*Selected passage*:
BEGIN

Keep it simple, stupid* is a principle that ought to be at the heart of technical writing. But some consultants are tempted to show off their education, and engineers may unintentionally build barriers by using impenetrable language.

Although the concepts we communicate are often complex, for example, new chemical processes for turning household waste into sustainable fuels, the language used need not be – and should not be. This is especially true when communicating with an international audience for whom English may be a second or third language.

Here are five tips we’ve picked up over the years.


1   Lead with the benefit or pose a question

The background and details may be important, but your audience needs a reason to read on.

A few years ago, we were asked to rewrite a case study titled, “ABC company completes asbestos survey”. Not until the third paragraph did readers learn that the project saved a well-known business (let us call it XYZ) £1 million. Our new version led with “XYZ saves £1 million through asbestos survey”. The case study was ABC branded, so there was no doubt who did the work.

Now the customer is in the spotlight and the value clear. In the body text, we then empathised with the customer’s challenges, such as the need to keep people safe and minimise the cost of disruption, and presented the solution – using XYZ’s services.

Over the years, this approach has taken many guises, including ‘diagnostic marketing’ and ‘the challenger sale’. Launching with how you, or your product or service, saved the world sounds arrogant. Instead, lead with the benefit and give your customer kudos, but then empathise with their challenges. Show the consequences of inaction and the benefits of the project, product or service, whether it is green infrastructure or a low-carbon fuel.

Another good tactic is leading with a question: “What is green hydrogen?” or “How do we produce more renewable fuels without affecting food-production or virgin land?”.


2   Keep it short

Brevity is key: seeing a consultant’s report leading with “Prior to the commencement of …” makes me wince. What is wrong with “Before we started …”? A good editor will strike such phrases from your work.

We have clients who are marketing managers. Increasingly, they want bitesize content for social media, and we can help distil down complex concepts into simple messages.

END

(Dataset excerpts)

BEGIN

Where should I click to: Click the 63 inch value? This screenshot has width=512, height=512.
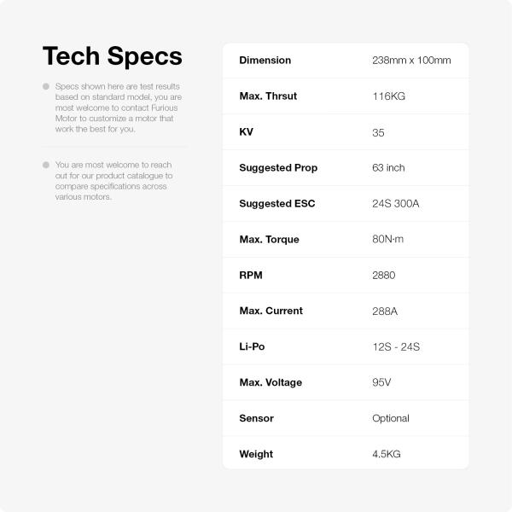(388, 168)
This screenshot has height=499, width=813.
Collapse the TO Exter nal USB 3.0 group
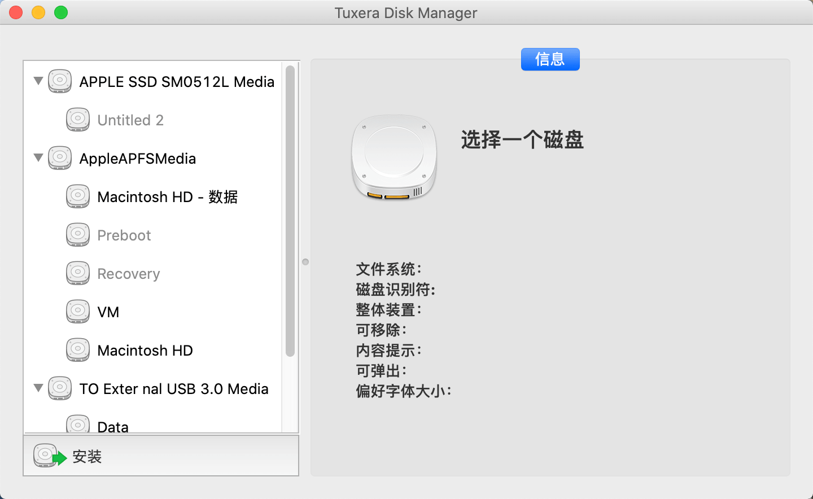pyautogui.click(x=38, y=388)
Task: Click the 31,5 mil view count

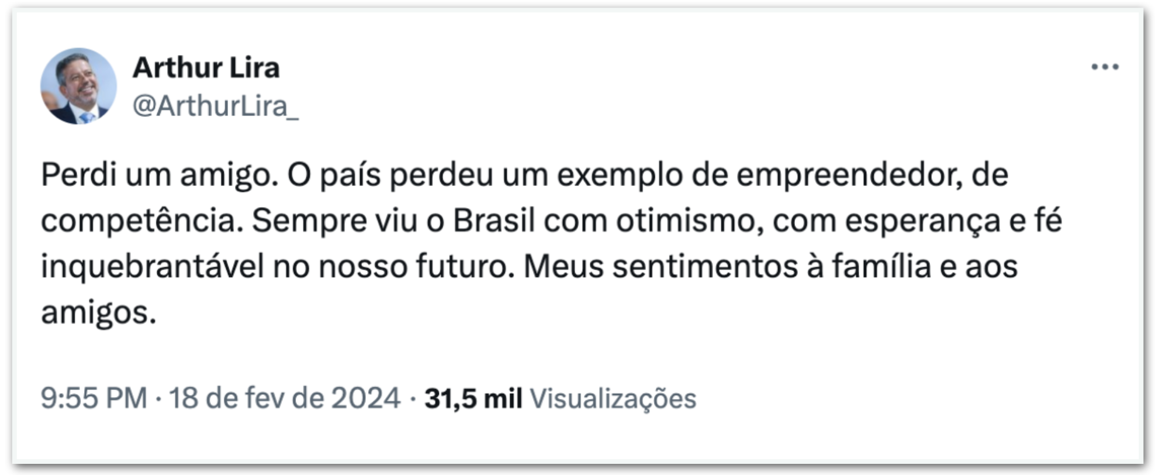Action: click(473, 399)
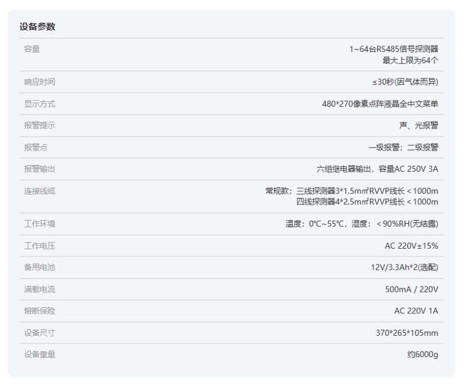Image resolution: width=463 pixels, height=387 pixels.
Task: Select the 约6000g weight value
Action: tap(422, 355)
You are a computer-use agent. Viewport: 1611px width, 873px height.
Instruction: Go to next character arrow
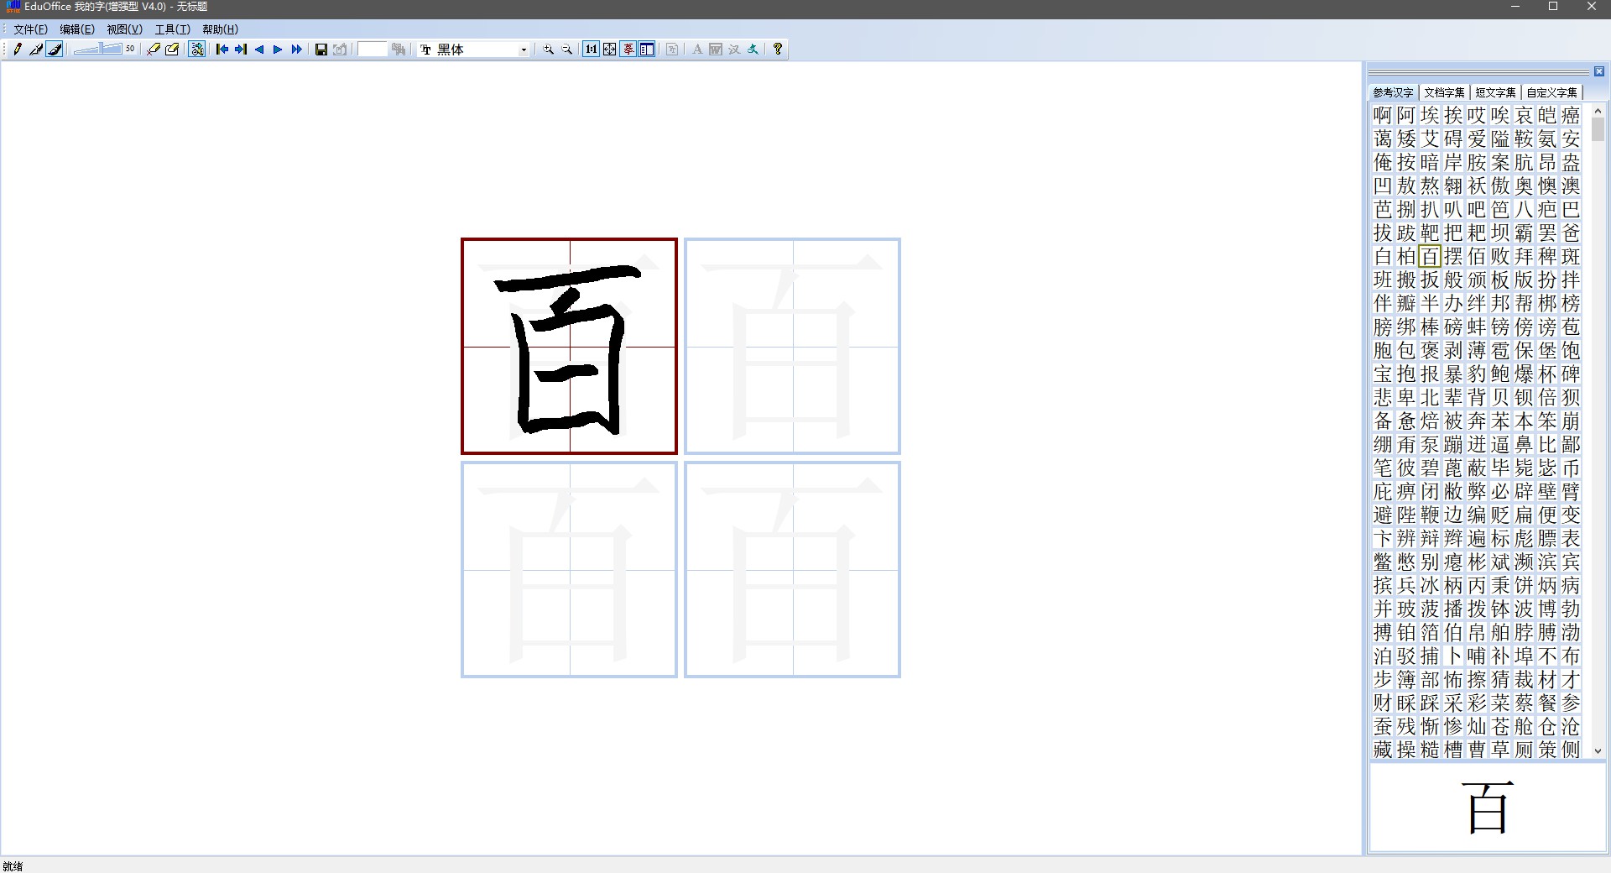[278, 50]
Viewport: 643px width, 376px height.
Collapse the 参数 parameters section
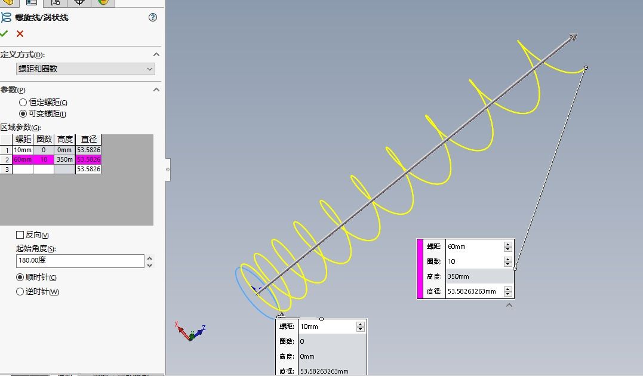pyautogui.click(x=156, y=90)
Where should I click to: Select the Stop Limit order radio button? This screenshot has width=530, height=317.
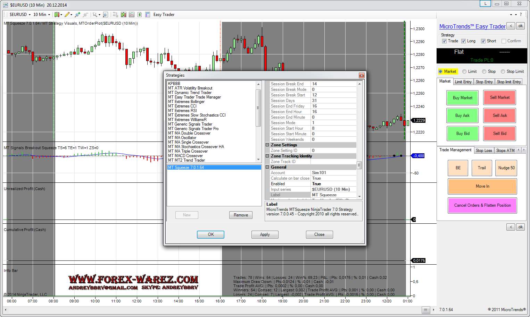(503, 71)
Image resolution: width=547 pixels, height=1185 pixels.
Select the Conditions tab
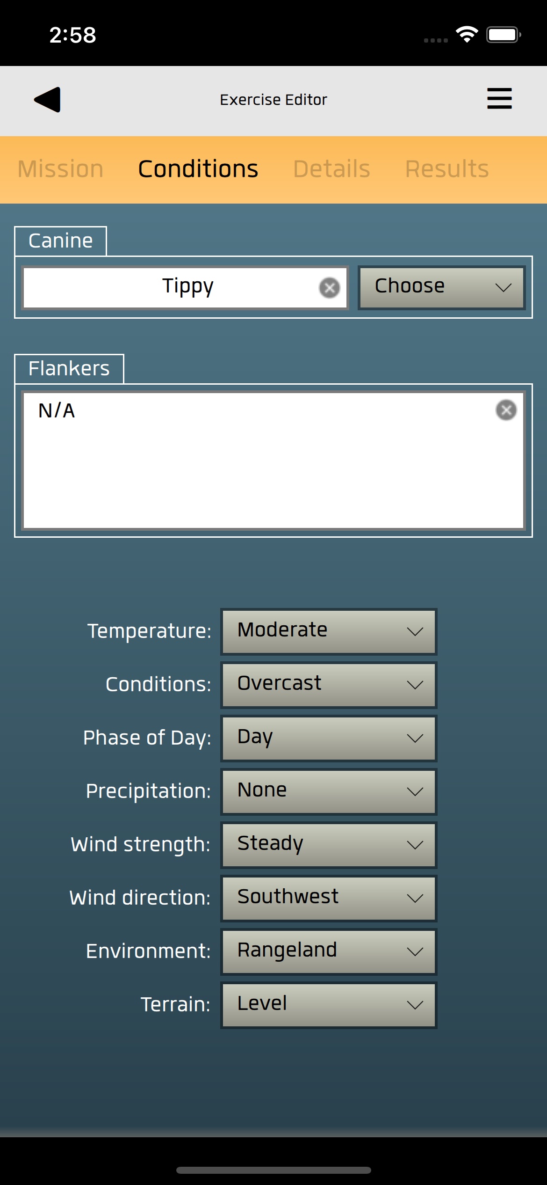coord(198,169)
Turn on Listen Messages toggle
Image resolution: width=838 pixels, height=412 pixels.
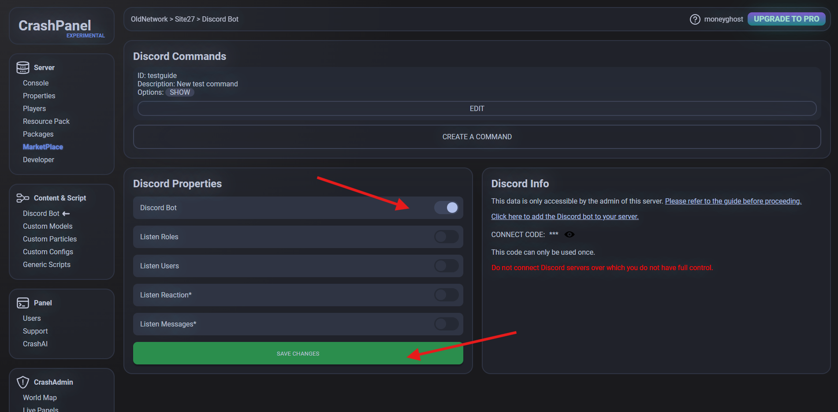point(447,324)
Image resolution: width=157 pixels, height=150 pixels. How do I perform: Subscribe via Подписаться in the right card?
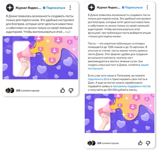pyautogui.click(x=134, y=7)
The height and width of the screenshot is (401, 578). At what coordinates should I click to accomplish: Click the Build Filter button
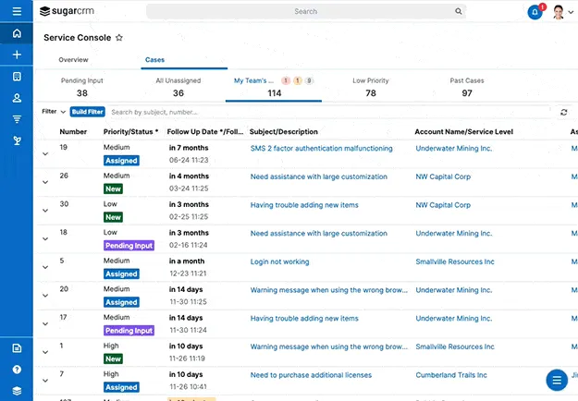point(88,112)
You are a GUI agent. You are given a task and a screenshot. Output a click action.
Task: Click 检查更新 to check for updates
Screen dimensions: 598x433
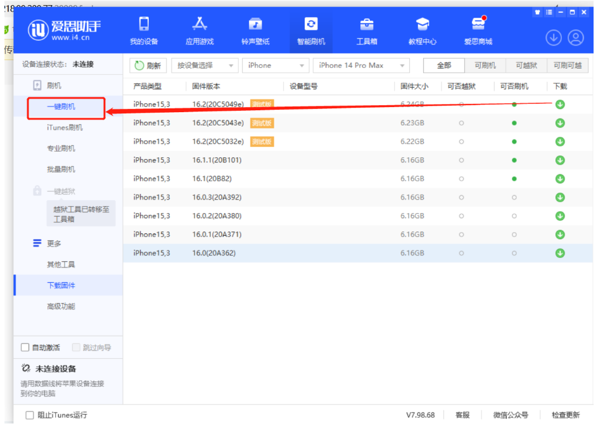pyautogui.click(x=565, y=415)
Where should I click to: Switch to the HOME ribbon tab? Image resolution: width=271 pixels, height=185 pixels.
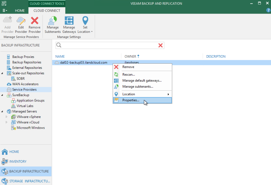click(20, 10)
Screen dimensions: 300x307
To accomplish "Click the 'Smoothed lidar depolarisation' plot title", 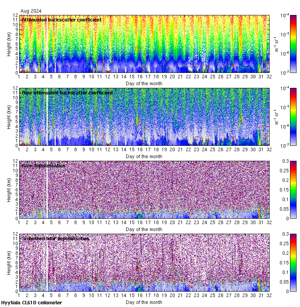I will click(x=55, y=238).
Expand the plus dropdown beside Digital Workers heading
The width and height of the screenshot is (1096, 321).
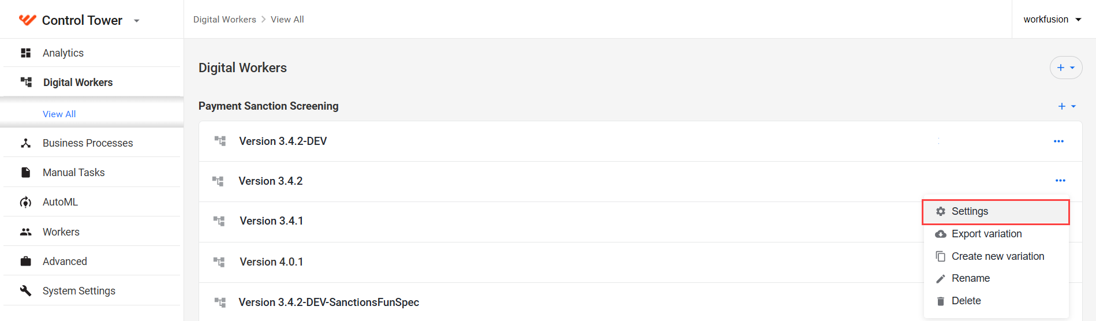pyautogui.click(x=1066, y=68)
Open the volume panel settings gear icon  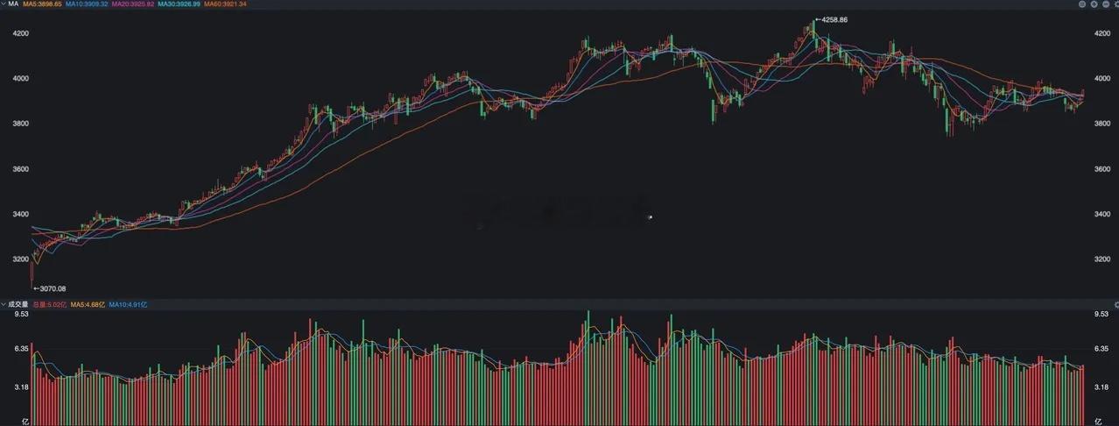1115,304

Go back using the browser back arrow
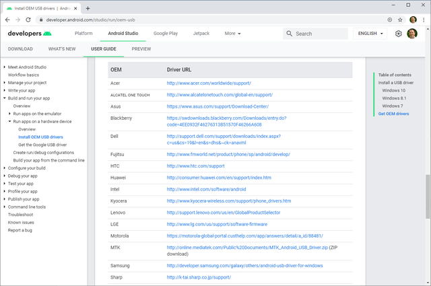click(7, 20)
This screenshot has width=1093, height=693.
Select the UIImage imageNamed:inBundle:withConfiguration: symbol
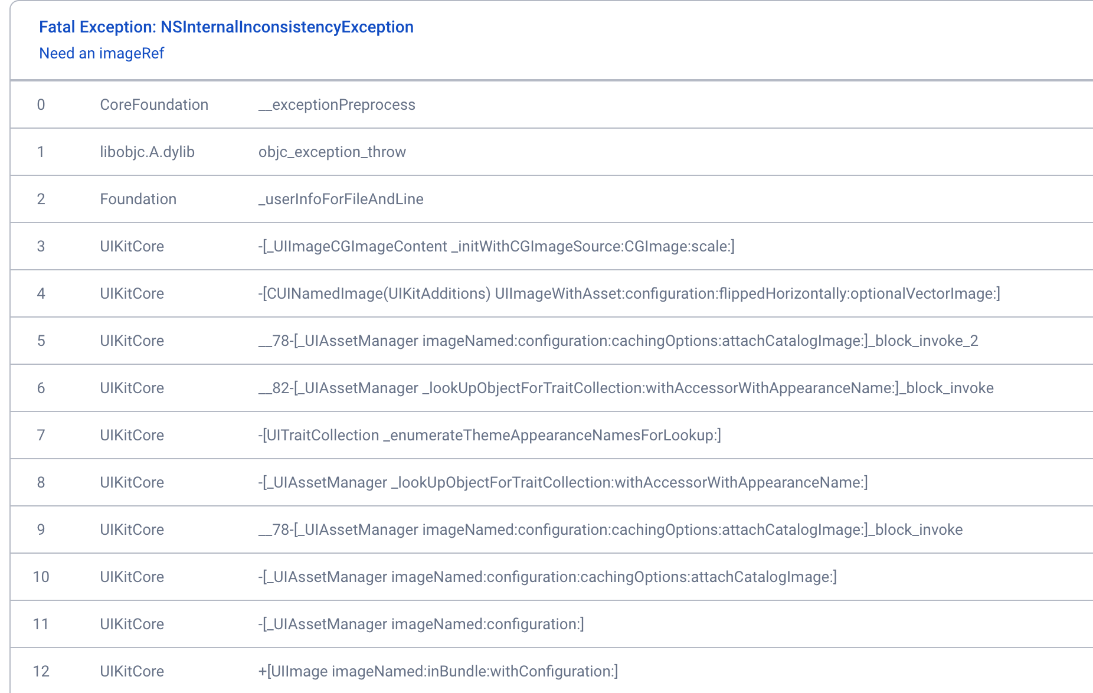[x=438, y=671]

END

Extend the article on keeping technical writing simple, picking up after its last sentence.

*Task result*:
There is still a place for long-format articles, often to back up more focused messaging. These should also avoid waffle and jargon. And presenting bitesize content graphically, as bullet lists or in boxes helps break up longer documents with easily digested morsels.

Engage your audience by speak directly and keeping your voice active. Even scientific papers are now usually written in the first person and actively.

“Prior to the selection of the innovative new carbon capture technology totalling $100 million of investment, a number of potential solutions were considered.” [Third person, passive and wordy]

“We considered three innovative solutions before making a $100-million investment in carbon capture technology.” [First person, active and brief]


3   Use simple language

Avoid unusual words or those with ambiguous meanings. It may be acceptable to ‘expedite’ operations if you’ve overused ‘speed up’ and ‘accelerate’, but will your readers understand? Are you just showing off your vocabulary?

I was listening to my son reading a wonderful poem – a dialogue between a sleepy badger and an energetic woodpecker:

Each and every excavation doubles up my irritation, expedites deforestation; save us all some enervation, undertake a transformation – quit your tunnelling fixation.
“Woodpecker”, The Lost Spells, Robert Macfarlane and Jackie Morris

I had to explain ‘expedite’. Then we had to look up ‘enervation’.** That’s fantastic for poetry, but making potential customers or stakeholders reach for a dictionary or search engine is likely to alienate them.


4   Mix it up

Short and simple is not an excuse to be boring. You need to keep people reading and so must be engaging, and vary your language and sentence length. In general, keep sentences short, but not all of them. “This sentence has five words” is a great example of the problem and solution.


5   Reach out

Self-publishing is easy, especially on social media, and there is a place for that. But marketing and stakeholder engagement materials that are poorly written and designed, or error-strewn, make an organisation look careless and unprofessional.

We all have different strengths. I am a writer and like to think I’m good at coming up with visual concepts, although my design and animation colleagues may disagree. But I am no graphic designer, a poor editor and a dreadful proofreader. So I write from interviews with engineers, freeing them to focus on engineering, and a professional editor shapes my words, ensuring they flow and are grammatically correct. Our designers present these words in creative ways, helping to break up and illustrate the copy. And a proofreader and production manager ensure errors are ironed out and that the end product displays as intended.


*Attributed to the lead engineer at the Lockheed Skunk Works, but variations predate this use.